Calgary-based Regent Resources Ltd. on Wednesday received FERC and presidential clearances to build border-crossing facilities at the Montana-Canadian boundary in order to boost imports of natural gas into the western U.S. state.

“We believe that approval of Regent’s proposal would provide needed gas supplies into Montana, add to Canadian resource development, and benefit the public and businesses in the area,” the Federal Energy Regulatory Commission said in the order endorsing the project [CP03-8].

Regent proposes to build and operate a gas meter station at an existing well site in the Coutts area of Alberta and a 2,300-foot, four-inch diameter pipeline (Regent Pipeline), extending south from the meter station to the U.S.-Canadian border. The proposed Canadian facilities would interconnect with a four-inch diameter pipeline (Connector Pipeline) on the U.S. side to be built by Regent Resources Inc., a Montana subsidiary of Regent, in Glacier County, MT.

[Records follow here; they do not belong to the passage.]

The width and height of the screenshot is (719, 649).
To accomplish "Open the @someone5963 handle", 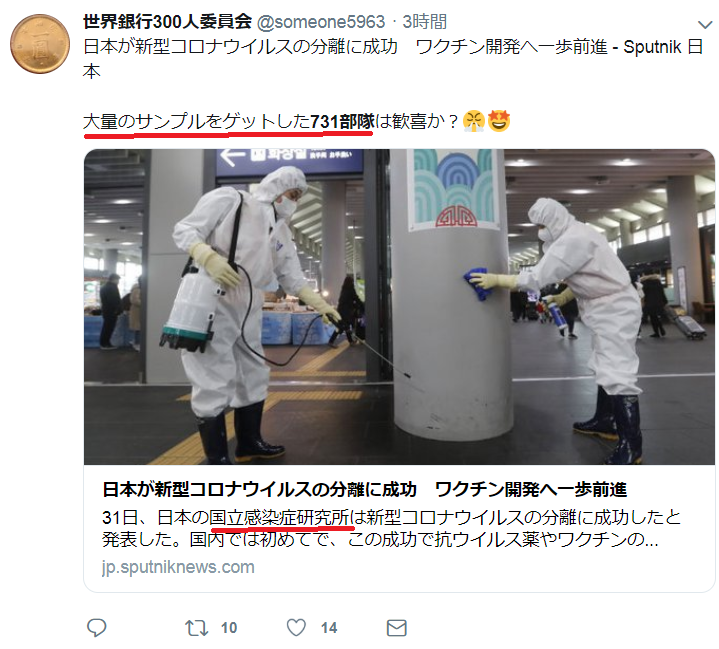I will click(x=321, y=22).
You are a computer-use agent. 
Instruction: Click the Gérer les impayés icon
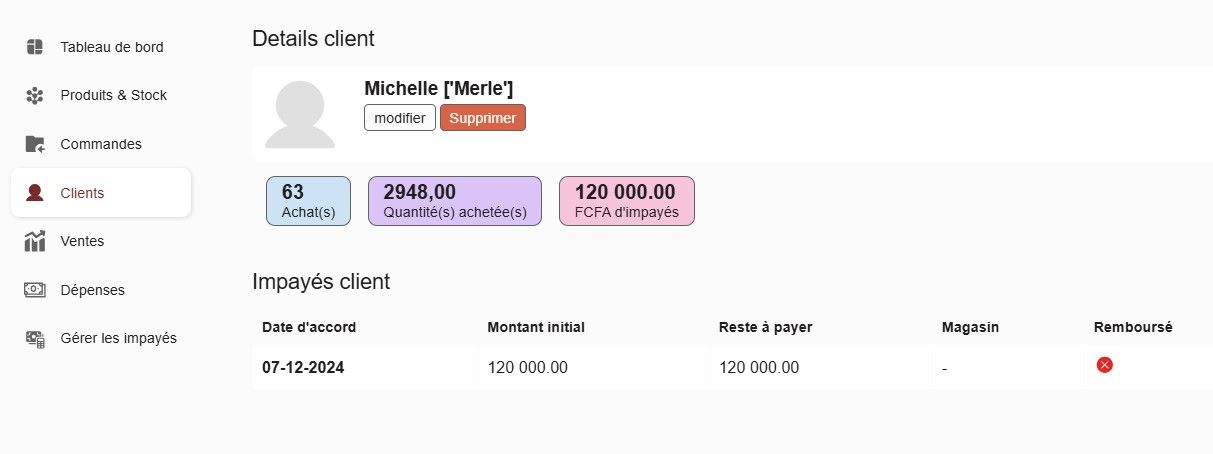(x=35, y=338)
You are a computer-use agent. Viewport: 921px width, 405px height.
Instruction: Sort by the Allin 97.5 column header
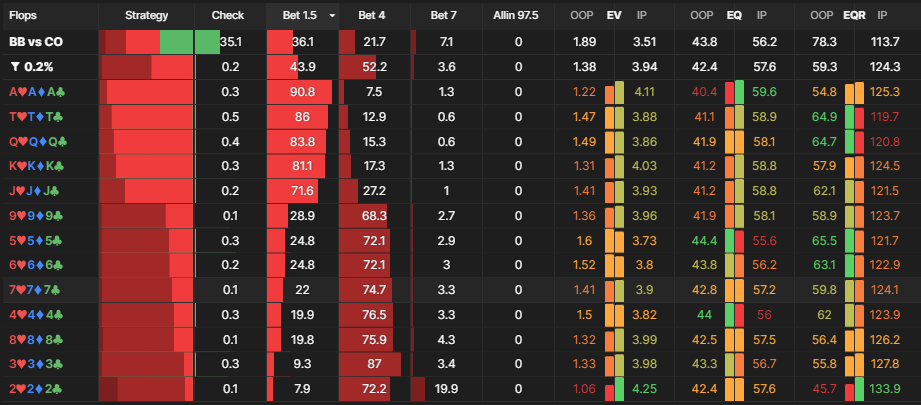(516, 16)
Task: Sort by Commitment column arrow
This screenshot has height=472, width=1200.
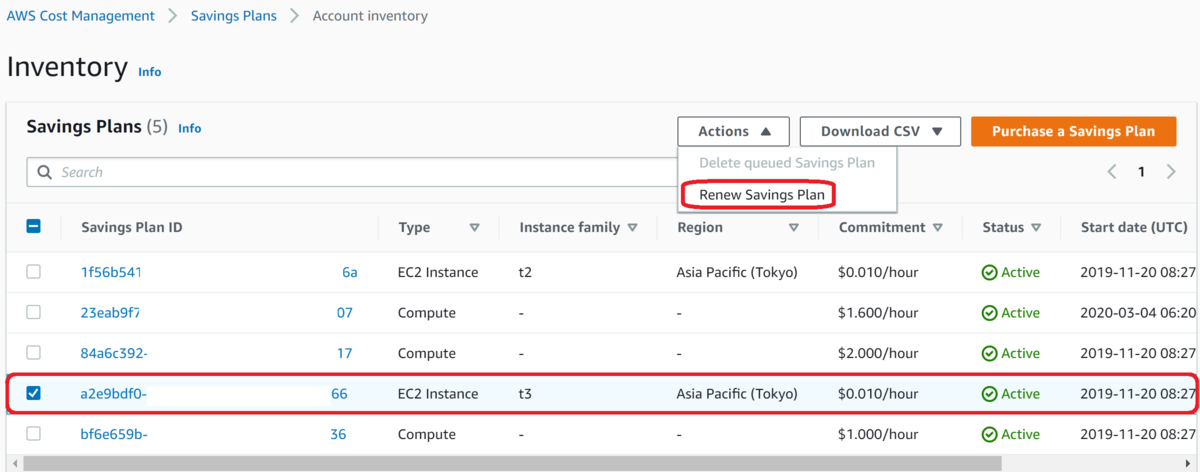Action: tap(938, 228)
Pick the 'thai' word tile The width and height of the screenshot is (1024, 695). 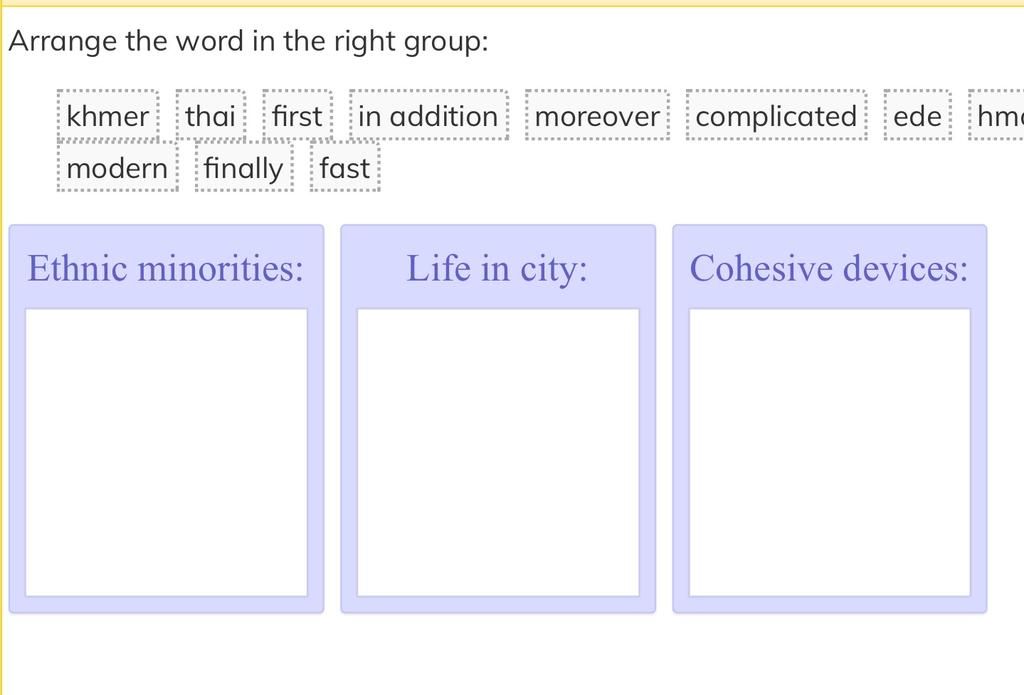point(210,116)
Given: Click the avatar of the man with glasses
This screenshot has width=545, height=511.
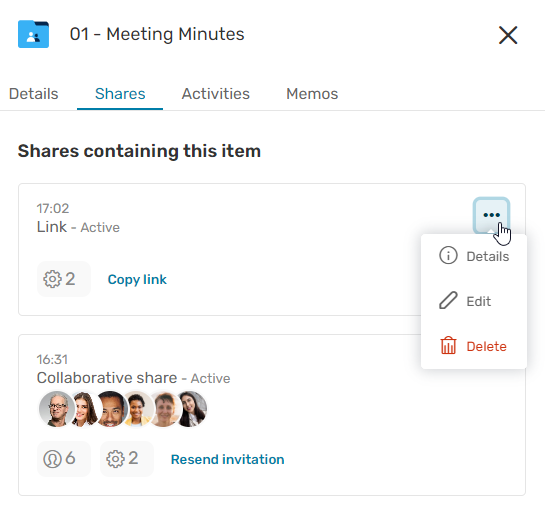Looking at the screenshot, I should pyautogui.click(x=57, y=409).
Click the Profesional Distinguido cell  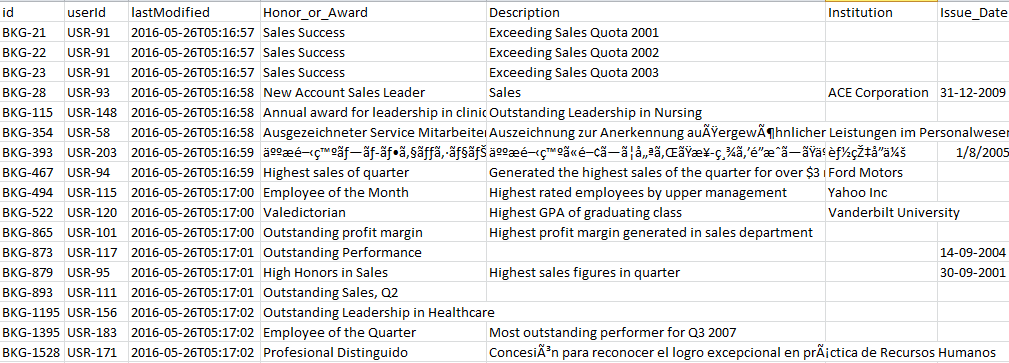[x=373, y=353]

The Connector line would extend southeasterly for about 19,400 feet and tie in with EnCana Corp.’s existing gathering and processing system, according to the agency order.

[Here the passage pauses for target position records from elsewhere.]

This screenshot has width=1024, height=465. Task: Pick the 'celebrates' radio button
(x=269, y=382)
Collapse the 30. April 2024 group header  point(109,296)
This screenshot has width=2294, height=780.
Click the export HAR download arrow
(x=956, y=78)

On top of supplying more gas to Montana, FERC said it believes the project “will facilitate the growing international energy trade between the United States and Canada, in addition to furthering U.S. foreign policy goals, as well as the objectives of the Energy Policy Act of 1992 and the North American Free Trade Agreement.”

Regent Resources is a privately owned resource company engaged in the exploration and development, production and marketing of oil and natural gas in western Canada. Its current production level is about 1,500 barrels of oil equivalent per day, split equally between gas and oil. The company reports it has an existing gas reserve base of 19 Bcf.